• _Assigned task A_
In the Haskell thread below, list every code line that gives a value to a or b, in the order they appear, with repeats.
• _Assigned task B_
According to the Haskell thread below, what happens when the poster tests equality between a and b?

• _Quoted passage_

- - -

Is equality testing possible between two infinite data structure in Haskell?

Question

In a project I'm working on, data of a certain type may sometimes contain themselves in it. For example,

data Example = Apple Int
             | Pear Int Example

a = Pear 10 a
b = Pear 10 b

As a programmer I know that a and b are equal, but when I actually test equality between them it would infinite loop because their values need to be evaluated for comparison.

Is there any other way to do equality testing between data like these? Or is there a way to avoid problems like these?

Answer 1

I'd like to talk a little bit about how to really do this right, if this is a thing you want to do. It's harder than you might guess at first -- and easier than you might guess at second! For fun, I'm going to make the problem slightly harder; we'll eventually be representing the values

a = Pear 10 a
b = Pear 10 (Pear 10 b)

- - -

• _Supplied records_

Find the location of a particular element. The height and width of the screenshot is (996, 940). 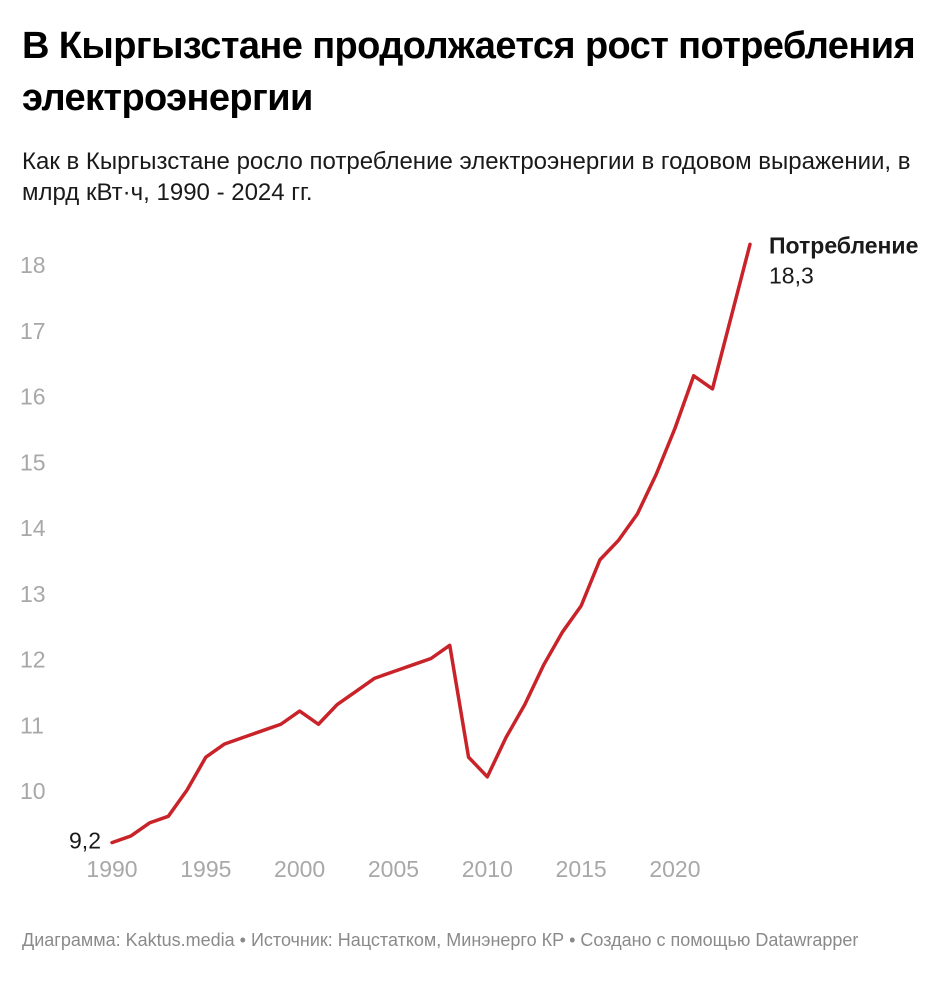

- - -

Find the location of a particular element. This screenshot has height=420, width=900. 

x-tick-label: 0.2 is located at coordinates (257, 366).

- - -

• _Written response A_
a = Pear 10 a
b = Pear 10 b
a = Pear 10 a
b = Pear 10 (Pear 10 b)

• _Written response B_
It loops forever, because their values have to be evaluated to compare them.